Stuart Hall has written that cultural identity is not a ‘fixed essence… lying unchanged outside history and culture’, and is ‘not [a] once-and-forall…to which we can make some final and absolute Return’ (Rutherford 1990:226). It is ‘constructed through memory, fantasy, narrative and myth …made within the discourse of history and culture’ (ibid.: 226) and hence cannot be simply defined or ‘recovered’ like some lost, true being. To grapple with the idea of cultural identity, therefore, is to examine the lines and discourses of its construction and to recognise the existence within it of many meanings. As the introduction suggested, America is a place where different identities mix and collide, an assemblage, a multiplicity, constantly producing and reproducing new selves and transforming old ones and, therefore, cannot claim to possess a single, closed identity with a specific set of values. Some Americans, however, prefer the notion of identity to be hegemonic, fixed and clearly surrounded by distinct boundaries and definitions. For example, some would care to think of white, male and heterosexual as the standard measure of ‘Americanness’, with a deep respect for the flag and a strong sense of regional identity, say, to the South or to Louisiana or Boston. However, these are ideological positions that are not shared or representative of the nation as a whole; indeed, no set of beliefs or values can be, and this is precisely the point. Instead, America has to be interpreted or ‘read’ as a complex, multifaceted text, like a novel or film with a rich array of different characters and events, within which exist many voices telling various and different stories. And as with any such text, there are internal tensions, dramas and contradictions which contribute, indeed, constitute what might be called its identity.1 Postmodern and post-structuralist thinking has recognised these kinds of knowledges and approaches, and begun from the point of distrusting any ‘meta-’ or ‘grand narratives’, that is totalising stories that claim to speak for all and explain all.

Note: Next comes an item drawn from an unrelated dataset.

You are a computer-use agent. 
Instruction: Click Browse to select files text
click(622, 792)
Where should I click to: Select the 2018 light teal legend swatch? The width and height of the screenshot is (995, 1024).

For example, to argue that America is exceptional and that its history

was divinely ordained and destined to follow a set course, is to read America as a limited and ‘closed’ text through a controlling meta-narrative or ‘master-story’. Rather than seek out the controlling, organising single meaning, it is more important to follow the different stories that constitute the threads of the text-its texture, to persist with the metaphor. In America these threads are diverse, divergent, coherent, contrary and competing, they cross and separate, clash and merge, weaving in and out of one another, forming and de-forming, gathering and fraying all at the same time.